When the department held public forums around the state five years ago to develop the Michigan State Rail Plan, the most popular proposal was to connect Ann Arbor and Traverse City.

Attending the February meeting were ex-mayor John Hieftje and Michael Benham, special assistant for strategic planning at the Ann Arbor Area Transportation Authority, along with Tim Fischer from the Woodward Avenue M-1 RAIL project in Detroit.

In a pre-rally interview, Hieftje said about 1,000 people from Ann Arbor travel to Traverse City each weekend. “I can guarantee there’s another group of folks in Ann Arbor who are going to push to make this happen,” he told the crowd of about 200. But, Hieftje cautioned, “It’s gonna take a while: The average rail project takes ten to twelve years [to implement].”

“We’re definitely looking at the WALLY project to see what we can learn from that process,” says Jim Bruckbauer, MLUI policy specialist. “We’re also looking at the M-1 project to see what we can learn from them.”

At the rally, sporting a Canadian Pacific Railway jacket, was lifelong Traverse City resident George Gregory.

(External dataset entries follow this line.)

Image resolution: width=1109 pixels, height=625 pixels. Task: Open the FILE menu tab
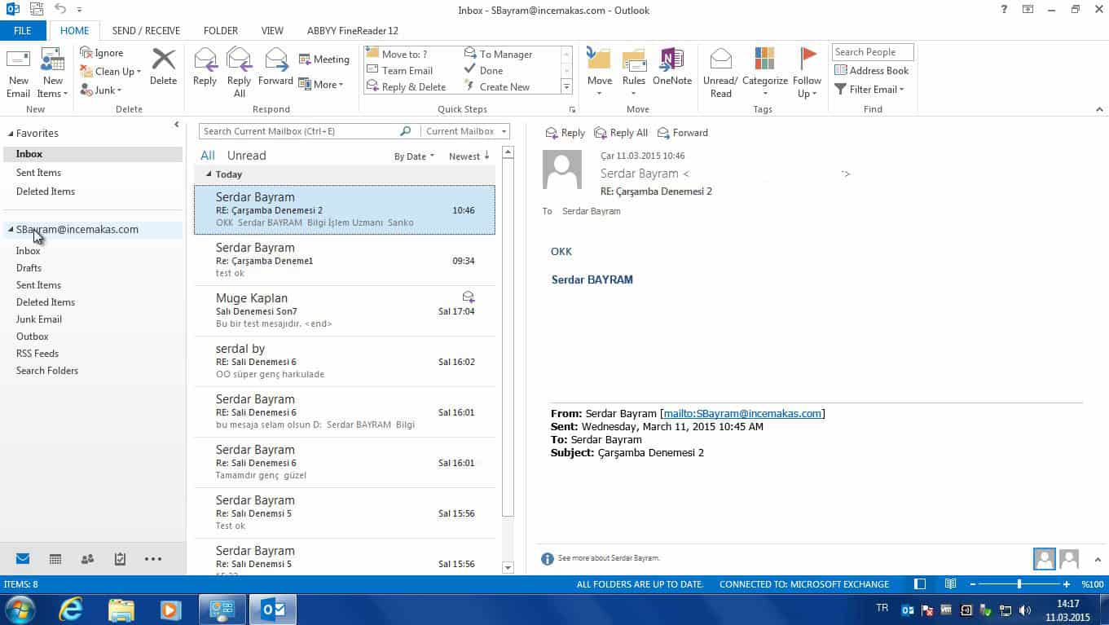(23, 31)
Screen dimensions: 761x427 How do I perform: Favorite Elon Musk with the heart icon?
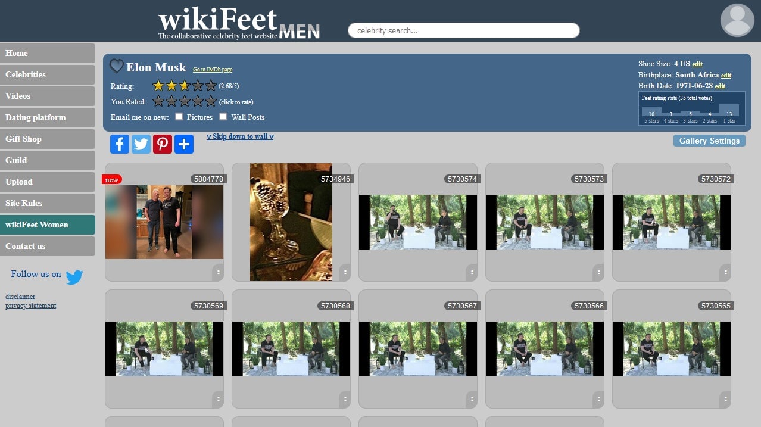coord(117,66)
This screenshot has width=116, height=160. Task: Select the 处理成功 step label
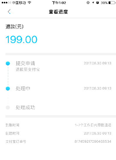[x=25, y=107]
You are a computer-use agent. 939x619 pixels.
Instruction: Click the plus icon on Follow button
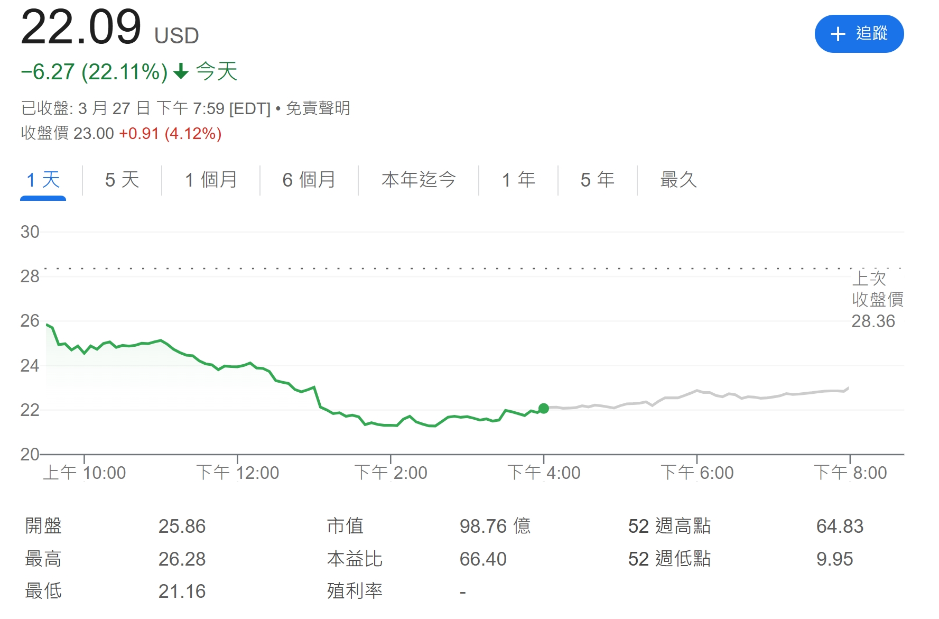838,34
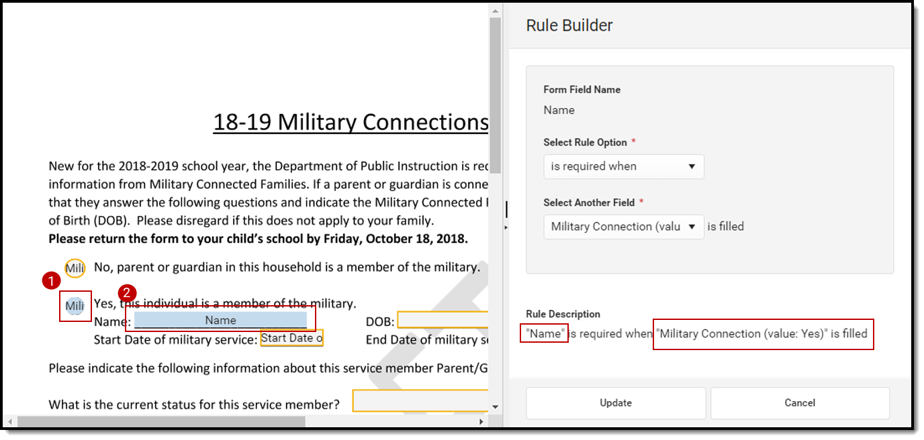Click the Mili field marker beside the Yes option

[x=75, y=305]
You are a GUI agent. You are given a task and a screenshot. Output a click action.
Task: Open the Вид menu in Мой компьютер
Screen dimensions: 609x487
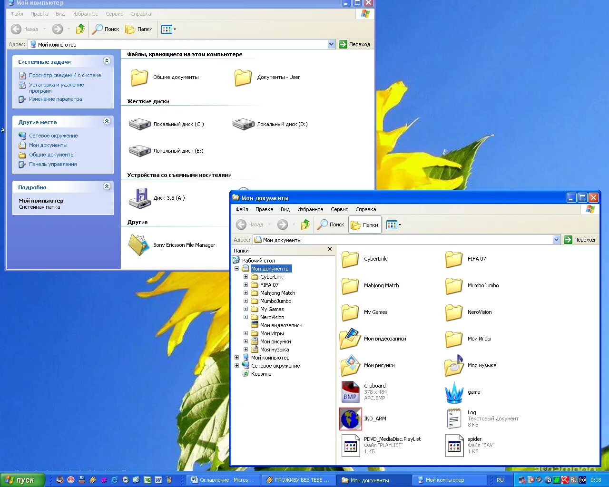point(60,14)
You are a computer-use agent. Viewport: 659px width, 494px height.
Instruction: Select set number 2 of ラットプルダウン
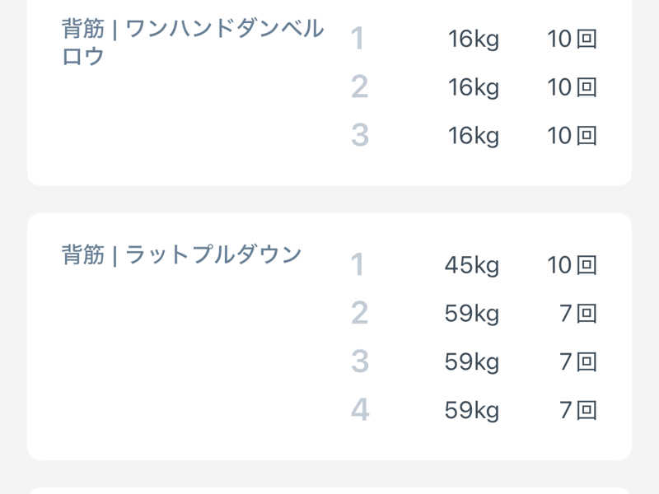pyautogui.click(x=359, y=314)
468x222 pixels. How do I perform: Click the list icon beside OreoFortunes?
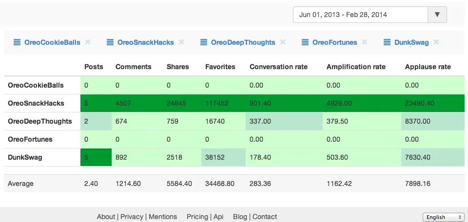305,42
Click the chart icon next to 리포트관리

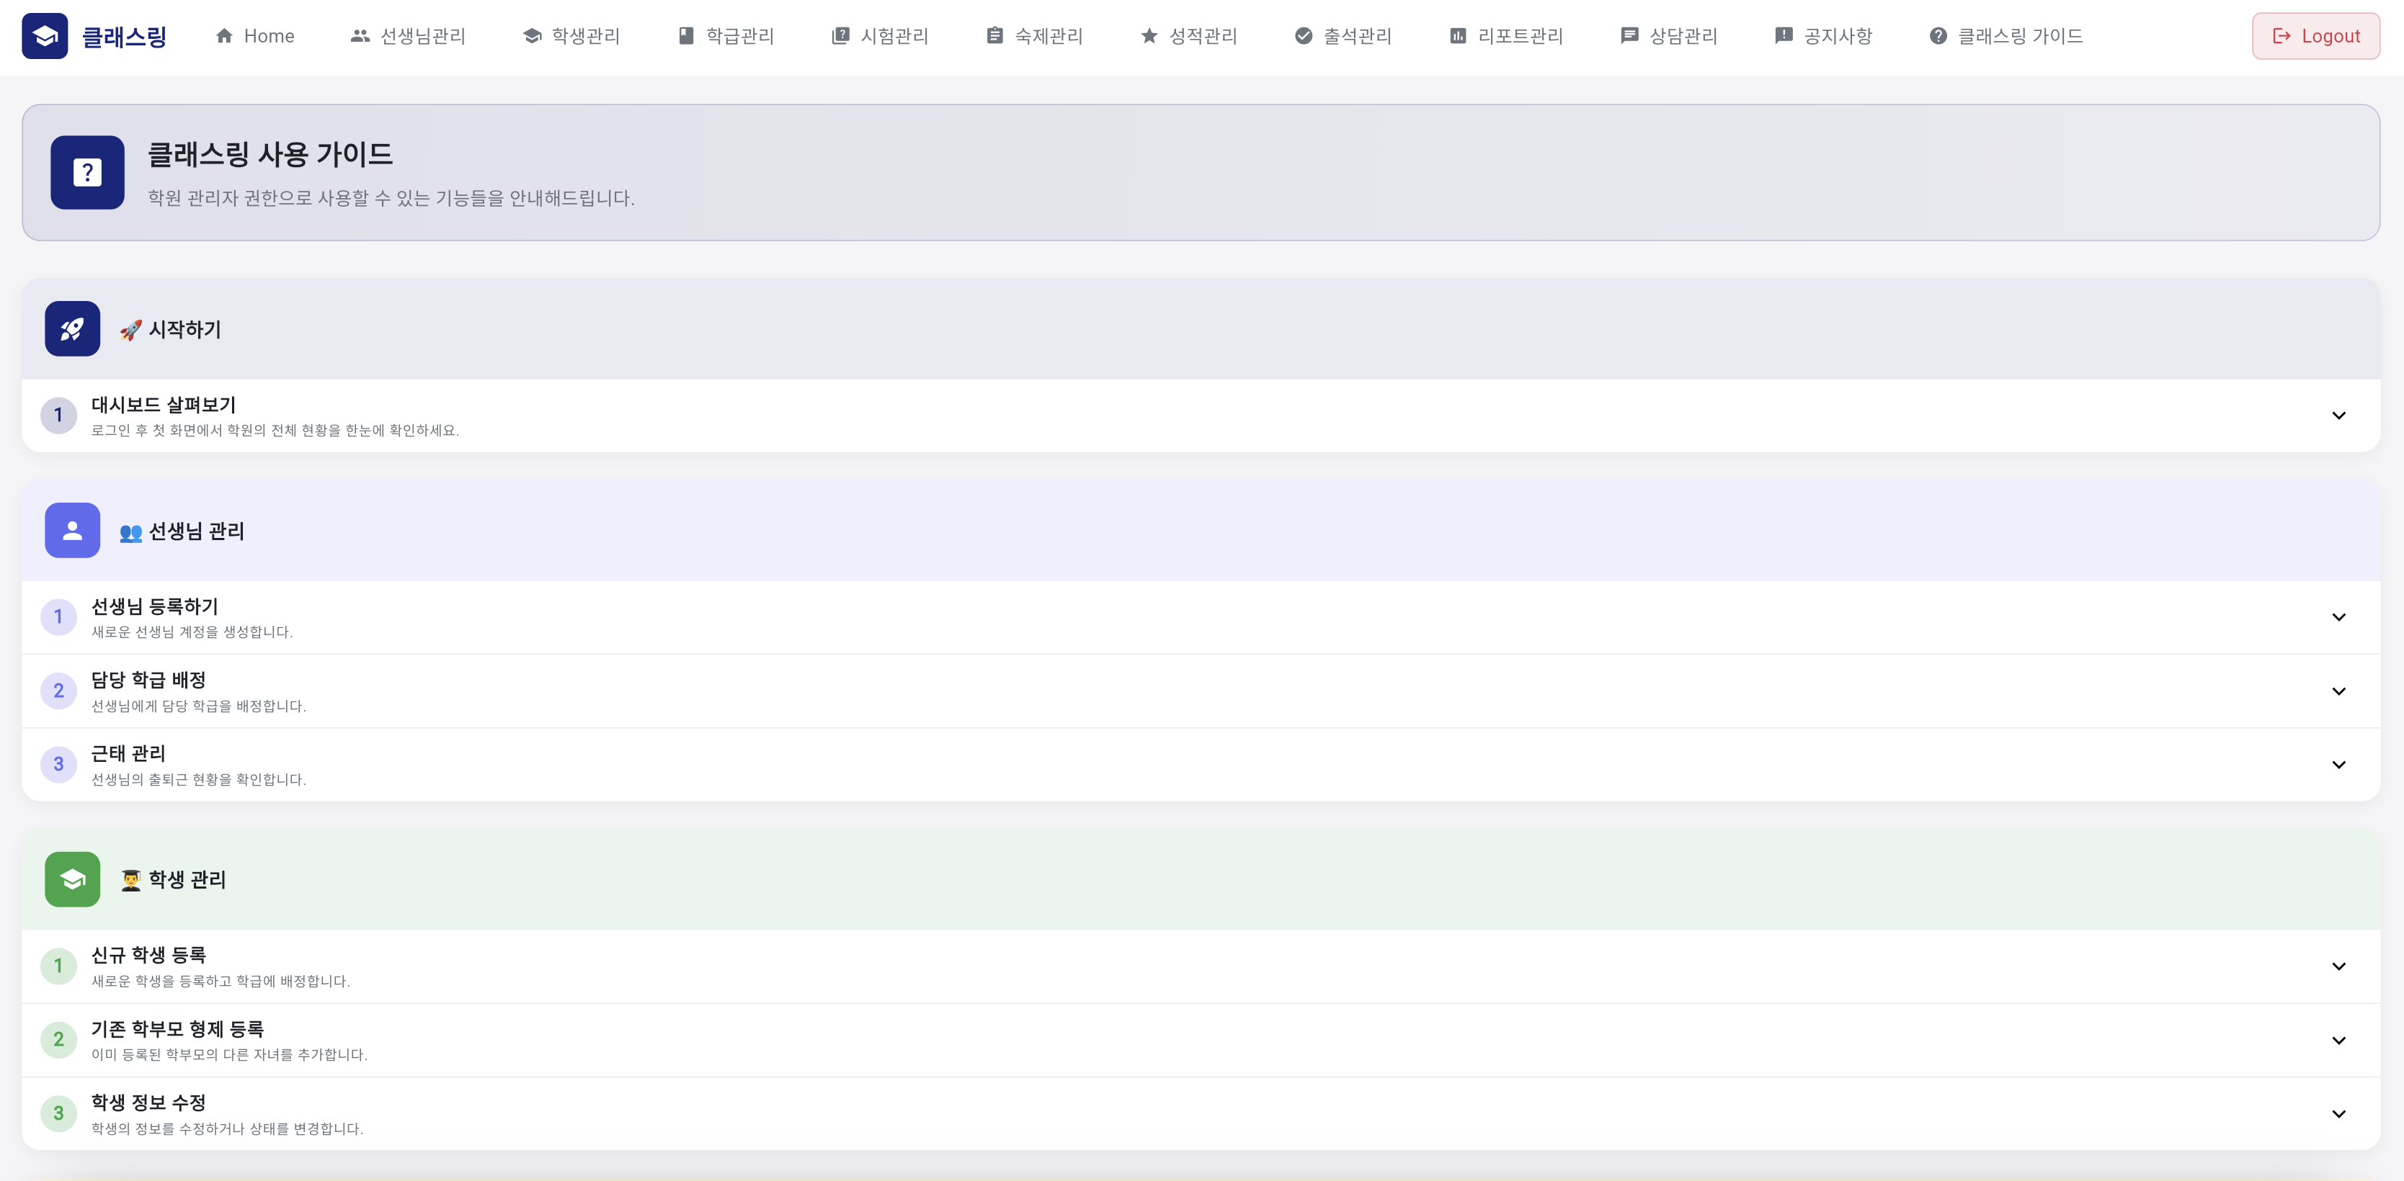(x=1457, y=36)
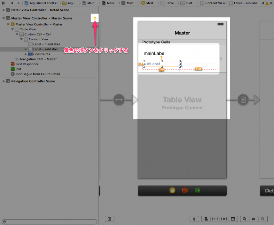Viewport: 274px width, 225px height.
Task: Open the Resolve Auto Layout Issues menu
Action: (224, 219)
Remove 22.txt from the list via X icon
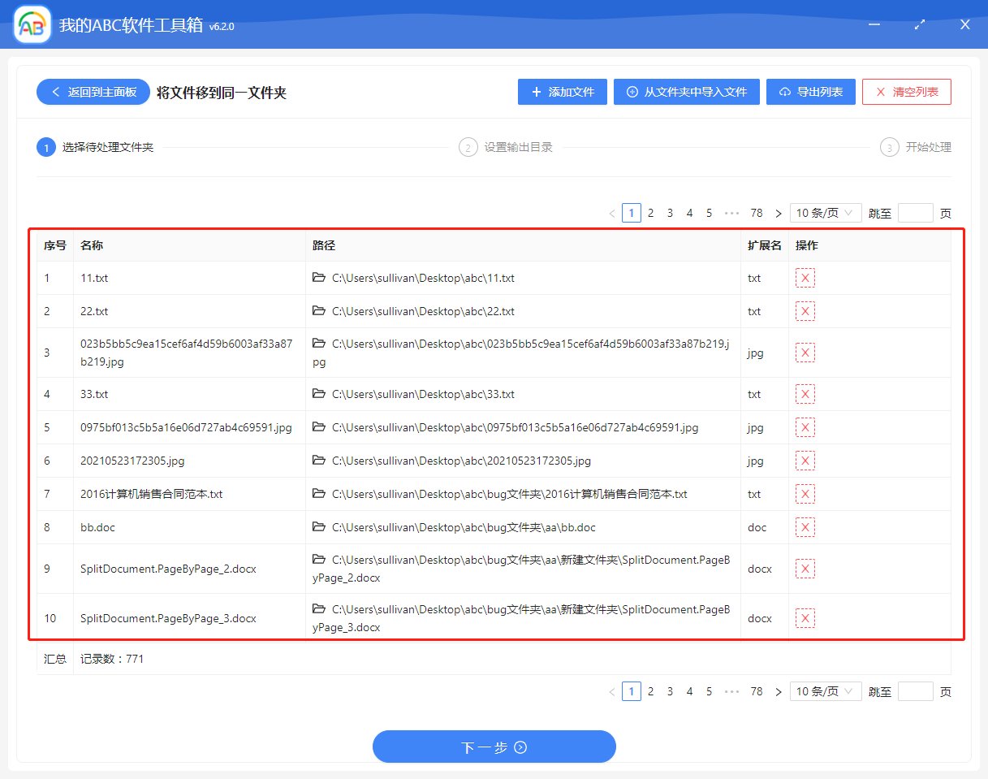The height and width of the screenshot is (779, 988). pos(805,310)
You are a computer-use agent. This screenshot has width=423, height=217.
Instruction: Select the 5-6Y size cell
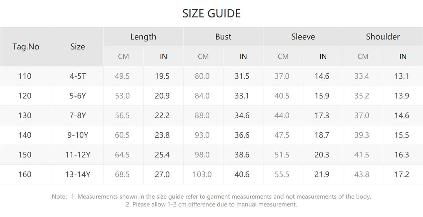point(78,96)
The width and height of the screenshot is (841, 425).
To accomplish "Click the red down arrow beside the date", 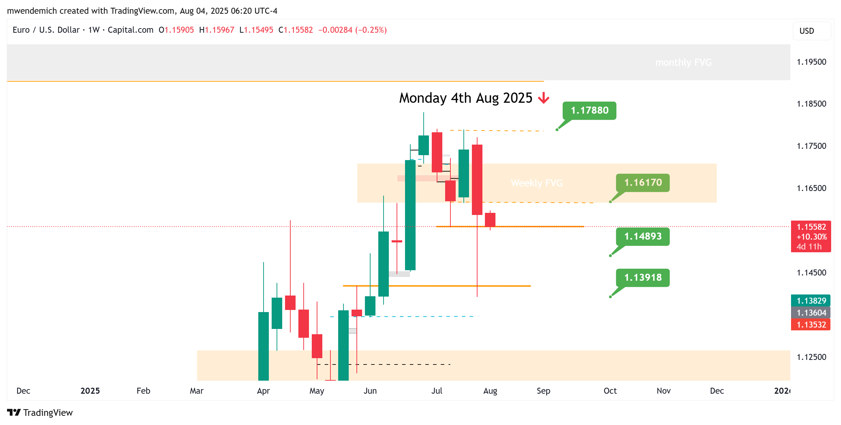I will tap(544, 98).
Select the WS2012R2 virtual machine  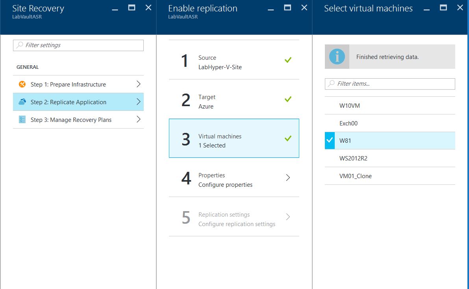(x=353, y=158)
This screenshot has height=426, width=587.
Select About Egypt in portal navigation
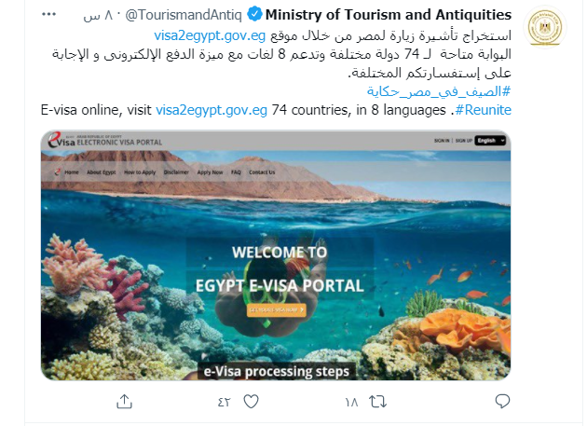101,172
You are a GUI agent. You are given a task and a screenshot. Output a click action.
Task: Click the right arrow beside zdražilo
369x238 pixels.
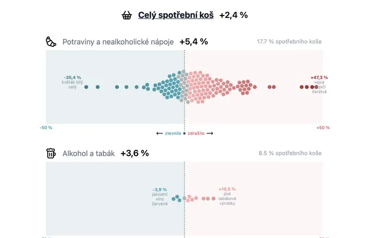(209, 133)
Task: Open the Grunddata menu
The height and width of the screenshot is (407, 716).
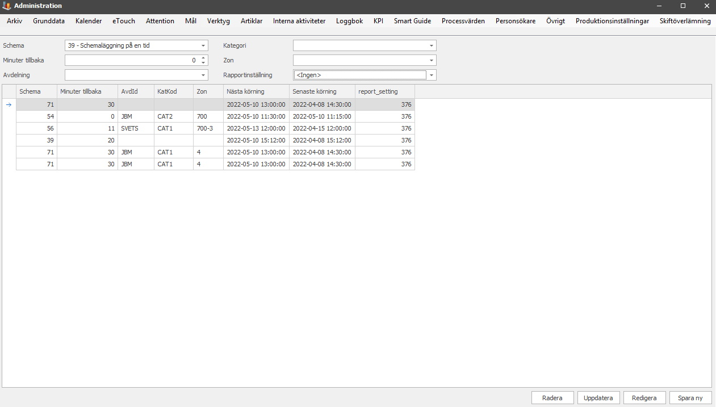Action: 49,21
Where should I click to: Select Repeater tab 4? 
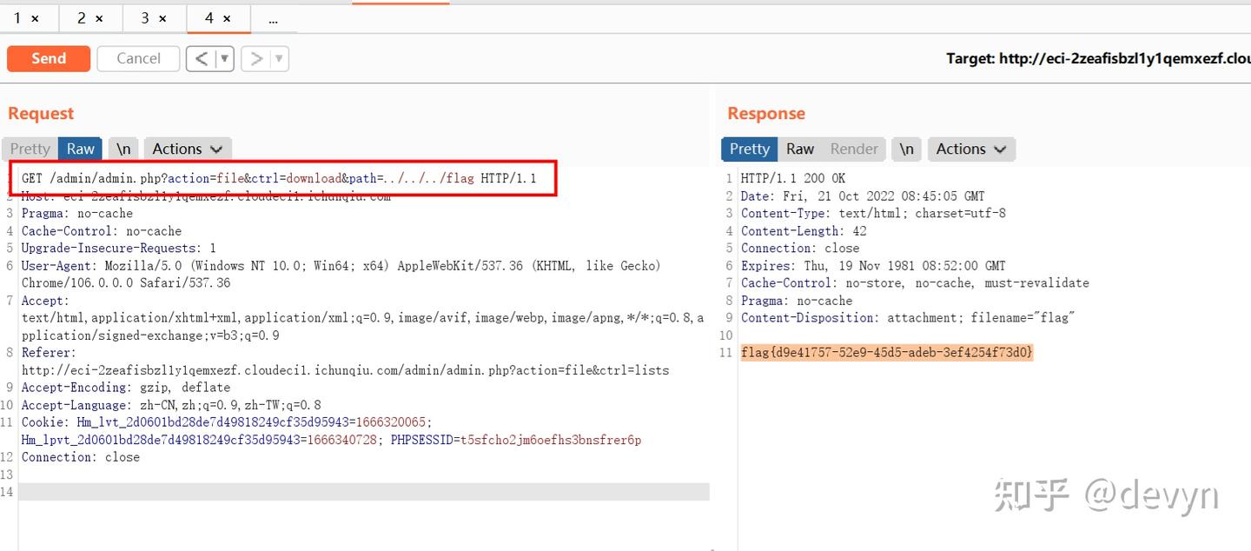tap(210, 17)
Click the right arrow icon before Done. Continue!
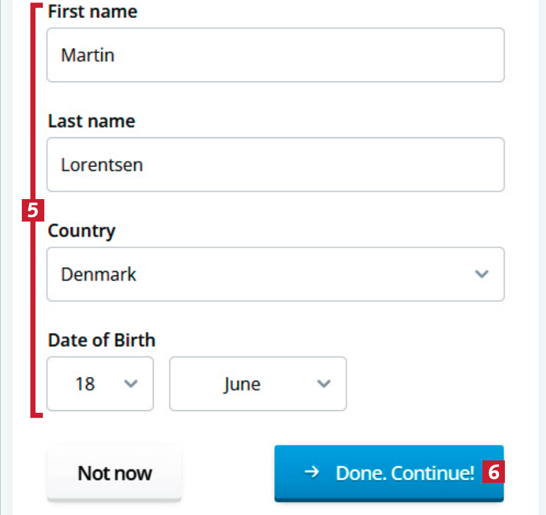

Gregory is a train buff who once bought a forty-four-ton diesel locomotive for fun, but he questions whether there would be enough ridership to support A2TC, a project he estimated would take millions of dollars to make happen.

Gregory’s daughter Lisa Bausch, an Ann Arbor resident since 1990, is one would-be rider: she said she visits Traverse City at least ten times a year to visit her parents, and they visit her about three times a year.

“It would be easier for them just to come down on the train, stay for a couple of days, and go back,” she said.

Bruckbauer said he intends to host a downstate A2TC rally for Bausch and other Ann Arbor residents this summer. He agreed his project would likely take at least millions of dollars and more than a decade.

Benham told the crowd that a feasibility study is underway for the WALLY commuter line. “If money were no object, if political issues were no object, the project would be up and running now,” he said.

Money will also be the biggest obstacle for A2TC. The state has already spent $16 million upgrading the twenty-seven miles of track between Ann Arbor and Howell. At that rate, repairing the remaining 213 miles to Traverse City would cost $126 million.